His reason: “I never chose China. China chose me.” The 28-year-old says, “As a player you have ten years to make money. When you get that kind of offer, you think about your children’s futures and even their children’s futures.” The China offer was one he “couldn’t refuse.”
And he wasn’t alone. Former Bundesliga stars like Zvjezdan Misimović, Demba Ba and Sejad Salihović have now been playing in the Chinese Super League for quite a while. Erstwhile national player Mike Hanke ended his career there. Whereas it had previously been mostly players looking to ride out the remaining days of their professional lives in China, like Didier Drogba or Nicolas Anelka, more and more players are now moving to China in their prime.
Alex Teixeira, 26, came to JS Suning from Shaktar Donezk for 50 million euros. Guangshou Evergrande paid 42 million to get 29-year-old Jackson Martinez from Atletico Madrid. Chelsea received 28 million for Ramires. Like Teixeira, the Brazilian was signed to JS Suning. Other prominent names like Gervinho, Paulinho and Fredy Guarin also saw tens of millions put on the table for their transfers. And the latest transfer: Ezequiel Lavezzi is transferring from Paris St. Germain to Hebei China Fortune for 30 million.
Only one player is transferring from Germany to the Far East: Bremen’s center back, Assanyi Lukimya, went to Liaoning FC for the comparably paltry sum of two million euros. Other players received offers, including Frankfurt’s Alexander Meier, Borussia Dortmund forward Adrian Ramos and Wolfsburg benchwarmer Niklas Bendtner. But despite being offered a dream salary, Bendtner didn’t want to go. Dortmund put a stop to Ramos’ transfer after two of its offensive line, Jonas Hofmann and Adnan Januzaj, were traded.
Experiences in this regard are completely mixed. Misimovic, who once played for FC Bayern, said to newspaper “Bild”, “It’s an incredible experience for any player. I can only recommend it.” The native of Bosnia assumes that more and more stars will be making their way to China.

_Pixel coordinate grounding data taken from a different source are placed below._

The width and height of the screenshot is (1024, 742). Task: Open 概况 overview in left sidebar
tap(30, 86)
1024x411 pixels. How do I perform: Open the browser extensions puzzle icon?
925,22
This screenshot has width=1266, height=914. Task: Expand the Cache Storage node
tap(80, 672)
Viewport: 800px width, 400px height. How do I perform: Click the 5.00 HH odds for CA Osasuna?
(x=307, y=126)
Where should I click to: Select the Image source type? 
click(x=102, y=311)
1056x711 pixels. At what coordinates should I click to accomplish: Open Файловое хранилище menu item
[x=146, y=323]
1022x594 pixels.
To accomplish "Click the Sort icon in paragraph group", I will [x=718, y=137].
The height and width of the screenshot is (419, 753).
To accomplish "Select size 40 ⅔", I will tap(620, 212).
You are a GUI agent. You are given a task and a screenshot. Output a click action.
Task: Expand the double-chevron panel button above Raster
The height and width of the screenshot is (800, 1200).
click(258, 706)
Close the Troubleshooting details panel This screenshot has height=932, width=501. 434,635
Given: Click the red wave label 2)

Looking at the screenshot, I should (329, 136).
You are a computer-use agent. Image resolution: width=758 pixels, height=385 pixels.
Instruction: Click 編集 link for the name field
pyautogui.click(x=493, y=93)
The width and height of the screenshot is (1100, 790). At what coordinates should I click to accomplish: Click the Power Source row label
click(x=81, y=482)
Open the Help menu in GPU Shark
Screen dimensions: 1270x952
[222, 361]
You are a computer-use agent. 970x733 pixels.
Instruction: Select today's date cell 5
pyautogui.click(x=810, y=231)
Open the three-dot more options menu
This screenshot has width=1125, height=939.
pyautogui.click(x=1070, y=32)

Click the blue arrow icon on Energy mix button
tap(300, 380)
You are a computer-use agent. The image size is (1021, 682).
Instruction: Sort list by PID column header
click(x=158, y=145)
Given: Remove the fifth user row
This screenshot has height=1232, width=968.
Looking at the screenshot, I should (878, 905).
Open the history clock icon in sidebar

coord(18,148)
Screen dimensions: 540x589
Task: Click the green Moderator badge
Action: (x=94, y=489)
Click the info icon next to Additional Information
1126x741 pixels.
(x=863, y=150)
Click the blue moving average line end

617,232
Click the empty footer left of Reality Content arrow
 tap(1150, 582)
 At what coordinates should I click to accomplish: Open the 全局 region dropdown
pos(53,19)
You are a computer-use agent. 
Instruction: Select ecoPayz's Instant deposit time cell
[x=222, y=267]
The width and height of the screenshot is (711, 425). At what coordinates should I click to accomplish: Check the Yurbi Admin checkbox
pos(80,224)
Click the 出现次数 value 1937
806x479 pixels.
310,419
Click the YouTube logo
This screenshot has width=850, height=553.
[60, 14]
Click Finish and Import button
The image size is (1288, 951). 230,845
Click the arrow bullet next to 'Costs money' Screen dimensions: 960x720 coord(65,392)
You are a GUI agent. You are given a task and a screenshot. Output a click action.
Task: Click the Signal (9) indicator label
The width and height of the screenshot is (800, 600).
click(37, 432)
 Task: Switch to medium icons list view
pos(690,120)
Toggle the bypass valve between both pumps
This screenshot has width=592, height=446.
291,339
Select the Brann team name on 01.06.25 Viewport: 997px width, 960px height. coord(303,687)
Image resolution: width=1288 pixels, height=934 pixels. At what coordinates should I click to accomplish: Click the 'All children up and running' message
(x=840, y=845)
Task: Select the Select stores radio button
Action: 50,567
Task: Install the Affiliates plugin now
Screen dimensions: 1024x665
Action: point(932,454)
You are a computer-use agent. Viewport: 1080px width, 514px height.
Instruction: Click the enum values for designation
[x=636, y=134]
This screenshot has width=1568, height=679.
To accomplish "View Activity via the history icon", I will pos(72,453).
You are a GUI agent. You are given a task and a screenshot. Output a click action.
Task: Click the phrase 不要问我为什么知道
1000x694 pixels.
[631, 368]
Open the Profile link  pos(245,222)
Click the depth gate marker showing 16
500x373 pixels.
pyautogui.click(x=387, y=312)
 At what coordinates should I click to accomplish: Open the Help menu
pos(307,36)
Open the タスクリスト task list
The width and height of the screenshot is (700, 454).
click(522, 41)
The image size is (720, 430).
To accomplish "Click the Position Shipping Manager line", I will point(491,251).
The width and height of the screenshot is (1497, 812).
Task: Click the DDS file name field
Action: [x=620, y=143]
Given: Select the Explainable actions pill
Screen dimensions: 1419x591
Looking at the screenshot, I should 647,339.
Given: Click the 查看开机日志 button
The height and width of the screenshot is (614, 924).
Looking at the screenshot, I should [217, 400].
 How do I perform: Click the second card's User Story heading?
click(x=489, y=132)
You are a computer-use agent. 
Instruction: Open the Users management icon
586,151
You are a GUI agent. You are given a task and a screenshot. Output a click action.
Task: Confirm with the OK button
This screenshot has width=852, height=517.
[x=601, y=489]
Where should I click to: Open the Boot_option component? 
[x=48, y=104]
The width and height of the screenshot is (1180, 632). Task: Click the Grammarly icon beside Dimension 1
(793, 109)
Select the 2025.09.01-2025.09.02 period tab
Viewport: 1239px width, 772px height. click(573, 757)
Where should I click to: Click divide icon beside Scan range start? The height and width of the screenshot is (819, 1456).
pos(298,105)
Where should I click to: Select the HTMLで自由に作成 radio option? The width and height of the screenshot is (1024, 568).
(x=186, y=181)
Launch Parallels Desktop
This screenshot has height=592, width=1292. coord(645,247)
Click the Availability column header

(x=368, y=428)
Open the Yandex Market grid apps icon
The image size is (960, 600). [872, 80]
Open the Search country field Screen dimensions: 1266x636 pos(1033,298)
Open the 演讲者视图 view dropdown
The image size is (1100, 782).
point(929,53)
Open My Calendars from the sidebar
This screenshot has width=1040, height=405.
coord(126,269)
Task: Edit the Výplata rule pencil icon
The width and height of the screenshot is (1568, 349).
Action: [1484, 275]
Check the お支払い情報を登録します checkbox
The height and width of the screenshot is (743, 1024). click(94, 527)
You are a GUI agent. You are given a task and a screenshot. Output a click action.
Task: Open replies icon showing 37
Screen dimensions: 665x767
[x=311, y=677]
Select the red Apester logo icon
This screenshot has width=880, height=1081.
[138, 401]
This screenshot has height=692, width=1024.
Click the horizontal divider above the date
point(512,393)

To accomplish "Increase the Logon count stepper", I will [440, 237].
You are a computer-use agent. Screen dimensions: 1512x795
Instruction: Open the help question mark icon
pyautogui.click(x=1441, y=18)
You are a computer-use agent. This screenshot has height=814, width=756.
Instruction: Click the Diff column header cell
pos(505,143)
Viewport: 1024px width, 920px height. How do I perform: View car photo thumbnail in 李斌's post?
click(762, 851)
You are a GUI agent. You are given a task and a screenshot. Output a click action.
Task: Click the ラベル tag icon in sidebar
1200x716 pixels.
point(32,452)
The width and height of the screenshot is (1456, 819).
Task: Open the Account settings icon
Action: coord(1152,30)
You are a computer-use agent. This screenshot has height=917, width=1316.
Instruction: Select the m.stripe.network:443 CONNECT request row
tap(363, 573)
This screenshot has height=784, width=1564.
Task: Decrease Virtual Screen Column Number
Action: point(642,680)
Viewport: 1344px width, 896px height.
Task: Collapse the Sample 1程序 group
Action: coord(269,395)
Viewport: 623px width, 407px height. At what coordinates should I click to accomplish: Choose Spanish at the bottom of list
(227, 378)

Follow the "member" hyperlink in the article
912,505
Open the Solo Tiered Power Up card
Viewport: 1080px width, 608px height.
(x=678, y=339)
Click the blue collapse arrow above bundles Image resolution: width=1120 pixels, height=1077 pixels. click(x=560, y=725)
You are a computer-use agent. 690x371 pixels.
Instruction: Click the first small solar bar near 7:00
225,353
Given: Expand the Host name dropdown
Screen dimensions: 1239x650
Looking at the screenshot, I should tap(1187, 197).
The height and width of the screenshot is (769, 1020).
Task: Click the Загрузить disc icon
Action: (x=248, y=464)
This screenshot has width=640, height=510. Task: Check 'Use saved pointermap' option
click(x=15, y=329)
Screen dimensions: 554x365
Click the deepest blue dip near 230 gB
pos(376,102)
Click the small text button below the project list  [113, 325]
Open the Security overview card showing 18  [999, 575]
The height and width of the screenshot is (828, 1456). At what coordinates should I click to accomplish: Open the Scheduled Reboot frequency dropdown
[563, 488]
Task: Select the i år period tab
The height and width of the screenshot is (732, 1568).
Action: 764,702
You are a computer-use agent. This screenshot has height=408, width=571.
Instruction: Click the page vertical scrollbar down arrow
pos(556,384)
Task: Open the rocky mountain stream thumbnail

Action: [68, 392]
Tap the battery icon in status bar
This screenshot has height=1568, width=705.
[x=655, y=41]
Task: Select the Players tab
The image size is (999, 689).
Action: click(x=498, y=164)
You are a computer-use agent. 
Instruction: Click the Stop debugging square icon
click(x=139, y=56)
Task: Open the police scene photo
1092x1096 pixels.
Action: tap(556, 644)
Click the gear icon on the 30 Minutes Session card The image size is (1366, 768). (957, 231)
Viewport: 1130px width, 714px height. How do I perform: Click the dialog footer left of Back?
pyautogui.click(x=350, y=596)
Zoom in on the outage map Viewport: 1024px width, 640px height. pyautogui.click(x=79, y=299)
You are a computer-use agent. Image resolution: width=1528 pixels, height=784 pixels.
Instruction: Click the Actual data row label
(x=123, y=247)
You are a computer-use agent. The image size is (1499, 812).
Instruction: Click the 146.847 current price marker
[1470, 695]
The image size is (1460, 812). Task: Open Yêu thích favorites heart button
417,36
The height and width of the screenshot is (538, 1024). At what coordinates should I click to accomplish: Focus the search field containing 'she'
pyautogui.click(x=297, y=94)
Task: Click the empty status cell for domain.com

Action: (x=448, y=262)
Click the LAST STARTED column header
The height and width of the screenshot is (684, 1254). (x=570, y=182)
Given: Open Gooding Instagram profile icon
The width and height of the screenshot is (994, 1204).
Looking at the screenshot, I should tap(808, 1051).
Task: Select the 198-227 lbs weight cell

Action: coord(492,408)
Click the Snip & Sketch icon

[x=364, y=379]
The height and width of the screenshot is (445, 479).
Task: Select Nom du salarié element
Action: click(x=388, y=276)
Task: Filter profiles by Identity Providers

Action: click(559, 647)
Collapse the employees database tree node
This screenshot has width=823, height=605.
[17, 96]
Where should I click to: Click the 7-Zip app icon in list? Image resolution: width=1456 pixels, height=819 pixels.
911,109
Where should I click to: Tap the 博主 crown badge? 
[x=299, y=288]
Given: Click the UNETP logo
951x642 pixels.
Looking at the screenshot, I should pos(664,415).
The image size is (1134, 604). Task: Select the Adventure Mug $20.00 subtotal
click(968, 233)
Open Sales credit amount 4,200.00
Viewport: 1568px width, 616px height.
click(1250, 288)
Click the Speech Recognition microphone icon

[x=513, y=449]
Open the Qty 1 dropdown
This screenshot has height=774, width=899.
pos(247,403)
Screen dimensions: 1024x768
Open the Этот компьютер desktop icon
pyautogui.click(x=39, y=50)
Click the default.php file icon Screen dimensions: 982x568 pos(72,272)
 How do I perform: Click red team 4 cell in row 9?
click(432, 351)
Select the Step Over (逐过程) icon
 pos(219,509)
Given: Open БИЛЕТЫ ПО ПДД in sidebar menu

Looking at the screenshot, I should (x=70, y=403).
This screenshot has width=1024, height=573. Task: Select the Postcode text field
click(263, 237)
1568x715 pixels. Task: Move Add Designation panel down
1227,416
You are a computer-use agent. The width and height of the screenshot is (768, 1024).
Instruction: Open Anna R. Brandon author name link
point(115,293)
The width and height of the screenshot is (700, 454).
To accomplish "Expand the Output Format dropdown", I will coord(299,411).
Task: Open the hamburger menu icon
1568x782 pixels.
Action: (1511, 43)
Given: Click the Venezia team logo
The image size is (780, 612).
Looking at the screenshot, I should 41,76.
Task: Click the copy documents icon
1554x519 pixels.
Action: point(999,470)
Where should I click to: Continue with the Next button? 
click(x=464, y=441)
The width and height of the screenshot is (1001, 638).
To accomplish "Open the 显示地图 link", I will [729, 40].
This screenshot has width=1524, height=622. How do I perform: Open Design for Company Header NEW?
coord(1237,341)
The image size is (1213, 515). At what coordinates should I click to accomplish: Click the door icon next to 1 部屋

Hanke, who played in the 2006 World Cup, has an entirely different take on things: “Transportation was so poorly regulated. Every flight was delayed by at least an hour. Crazy! You can’t live there with two children.”
John Jairo Mosquera once transferred from Union Berlin to China, only to end up back in the second Bundesliga in Cottbus. His conclusions: “I never want to see rice again in my entire life. Once I got to Cottbus I immediately got myself a Bratwurst and a döner kebab.”
And the two aging stars, Drogba and Anelka, both returned to Europe after just one season. Both strikers – who are known for placing the athletic aspect of the sport over the monetary aspect – stated their reasons for returning were based on their soccer-related ambitions.
The cases of Hanke, Mosquera, Drogba and Anelka have shown that soccer in China still has some structural problems and many players have issues in adjusting to the culture and the language. The desires held by investors and the State to professionalize the sport after these massive transfer activities by the clubs have begun to move forward, at least in terms of the structural aspect.
But even if it will still take a while to complete this process, more players – just like Augusto – will receive offers they can’t refuse.